Kein Breitband-Universaldienst
Insbesondere bei der flächendeckenden Ausbreitung des Internets gab es dabei immer wieder Diskussionen. Die CDU/CSU-Fraktion wollte den Breitband-Universaldienst gern gesetzlich verankert sehen, ähnlich wie bei der Versorgung mit Strom oder Wasser. Die FDP jedoch strebte eine andere Lösung an und hat sich offenbar durchgesetzt. Die Anbieter sollen den Netzausbau und die Breitbandversorgung ohne staatliche Vorgaben ausbauen. Der Markt soll sich über den freien Wettbewerb regeln. Beim Bundesverband Breitbandkommunikation, kurz Breko, war man über den Verzicht eines Universaldienstes erleichtert.
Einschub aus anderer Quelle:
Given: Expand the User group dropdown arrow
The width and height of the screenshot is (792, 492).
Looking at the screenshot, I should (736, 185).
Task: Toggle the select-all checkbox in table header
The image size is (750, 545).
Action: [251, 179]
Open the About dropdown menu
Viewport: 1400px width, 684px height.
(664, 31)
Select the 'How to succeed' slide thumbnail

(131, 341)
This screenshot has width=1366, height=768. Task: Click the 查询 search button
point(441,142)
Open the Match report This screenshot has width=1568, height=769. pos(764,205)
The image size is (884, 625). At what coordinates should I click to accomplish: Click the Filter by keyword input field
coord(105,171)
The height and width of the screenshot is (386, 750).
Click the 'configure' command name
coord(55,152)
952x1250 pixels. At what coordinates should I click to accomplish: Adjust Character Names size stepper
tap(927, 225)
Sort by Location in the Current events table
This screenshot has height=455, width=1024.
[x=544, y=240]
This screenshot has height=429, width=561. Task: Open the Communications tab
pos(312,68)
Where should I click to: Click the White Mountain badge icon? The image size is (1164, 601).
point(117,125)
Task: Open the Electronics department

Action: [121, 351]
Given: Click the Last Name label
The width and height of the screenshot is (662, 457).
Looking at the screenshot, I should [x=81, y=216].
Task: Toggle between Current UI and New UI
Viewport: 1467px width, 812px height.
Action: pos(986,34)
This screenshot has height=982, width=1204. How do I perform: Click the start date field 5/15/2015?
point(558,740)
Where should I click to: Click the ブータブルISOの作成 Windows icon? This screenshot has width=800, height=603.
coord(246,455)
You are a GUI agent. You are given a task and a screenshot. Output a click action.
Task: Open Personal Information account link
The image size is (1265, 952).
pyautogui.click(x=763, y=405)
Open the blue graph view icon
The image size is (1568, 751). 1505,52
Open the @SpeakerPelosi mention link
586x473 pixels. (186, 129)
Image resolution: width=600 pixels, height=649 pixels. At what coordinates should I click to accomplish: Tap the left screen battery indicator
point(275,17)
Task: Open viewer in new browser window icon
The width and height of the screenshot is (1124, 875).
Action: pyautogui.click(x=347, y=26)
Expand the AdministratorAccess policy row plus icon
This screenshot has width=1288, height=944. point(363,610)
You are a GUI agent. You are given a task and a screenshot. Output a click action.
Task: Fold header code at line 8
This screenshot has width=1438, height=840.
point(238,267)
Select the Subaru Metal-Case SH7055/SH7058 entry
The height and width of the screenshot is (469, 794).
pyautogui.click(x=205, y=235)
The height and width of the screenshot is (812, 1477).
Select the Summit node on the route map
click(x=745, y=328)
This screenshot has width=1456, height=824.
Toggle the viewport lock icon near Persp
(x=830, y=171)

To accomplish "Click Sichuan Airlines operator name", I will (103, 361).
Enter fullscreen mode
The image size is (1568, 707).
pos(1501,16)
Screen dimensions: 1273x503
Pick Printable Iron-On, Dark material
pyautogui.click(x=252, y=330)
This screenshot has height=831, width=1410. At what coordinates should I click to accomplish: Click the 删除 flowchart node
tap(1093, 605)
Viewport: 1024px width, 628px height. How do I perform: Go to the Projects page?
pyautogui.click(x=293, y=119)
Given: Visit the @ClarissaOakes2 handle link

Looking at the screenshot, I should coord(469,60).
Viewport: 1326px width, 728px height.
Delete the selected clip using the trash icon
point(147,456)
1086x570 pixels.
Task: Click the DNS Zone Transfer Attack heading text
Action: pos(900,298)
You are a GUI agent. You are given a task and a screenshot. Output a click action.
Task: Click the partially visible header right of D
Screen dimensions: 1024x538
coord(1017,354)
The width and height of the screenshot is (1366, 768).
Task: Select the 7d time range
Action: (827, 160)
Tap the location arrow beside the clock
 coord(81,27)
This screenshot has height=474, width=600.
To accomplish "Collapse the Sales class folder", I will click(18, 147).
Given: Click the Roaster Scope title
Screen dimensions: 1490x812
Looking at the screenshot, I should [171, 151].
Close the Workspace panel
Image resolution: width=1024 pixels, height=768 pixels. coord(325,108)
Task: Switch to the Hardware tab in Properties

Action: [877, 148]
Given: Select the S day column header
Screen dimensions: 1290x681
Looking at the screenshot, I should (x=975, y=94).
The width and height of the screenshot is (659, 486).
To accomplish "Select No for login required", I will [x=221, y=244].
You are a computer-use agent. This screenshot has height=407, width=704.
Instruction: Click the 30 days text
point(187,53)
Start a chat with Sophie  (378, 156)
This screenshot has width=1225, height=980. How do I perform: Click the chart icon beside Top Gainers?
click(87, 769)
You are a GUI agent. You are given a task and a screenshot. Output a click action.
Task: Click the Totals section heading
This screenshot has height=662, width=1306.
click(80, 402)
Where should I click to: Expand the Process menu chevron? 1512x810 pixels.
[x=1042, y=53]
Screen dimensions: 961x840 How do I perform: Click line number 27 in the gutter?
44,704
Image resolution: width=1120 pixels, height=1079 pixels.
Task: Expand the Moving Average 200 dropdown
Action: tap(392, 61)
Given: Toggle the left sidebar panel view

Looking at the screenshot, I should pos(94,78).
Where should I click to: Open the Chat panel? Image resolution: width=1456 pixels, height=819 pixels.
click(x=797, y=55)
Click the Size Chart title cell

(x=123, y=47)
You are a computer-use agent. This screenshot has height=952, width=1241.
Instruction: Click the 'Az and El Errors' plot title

Denn gerade für regionale Anbieter hatte man bei der Einführung eines verpflichtenden Universaldienstes einen Nachteil befürchtet.
Kostenlose Warteschleifen
Über andere Punkte hatten sich die beiden Regierungsfraktionen schneller geeinigt. So werden bei Service-Hotlines kostenlose Warteschleifen eingeführt und auch der Wechsel des Telefonproviders soll zukünftig schnell und unbürokratisch von statten gehen. Bundesverbraucherministerin Ilse Aigner betonte in diesem Zusammenhang, dass es für Verbraucher deutliche Verbesserungen gäbe. So sollen Anrufe mit Wartezeiten, egal ob sie vom Festnetz oder vom mobilen Gerät aus erfolgen, in jedem Fall kostenfrei für den Anrufer sein. Seitens der Provider gab es an dem Vorhaben Kritik, denn es wurde bemängelt, dass oftmals die Wartezeiten gar nicht aus einem Anruf heraus gerechnet werden könnten.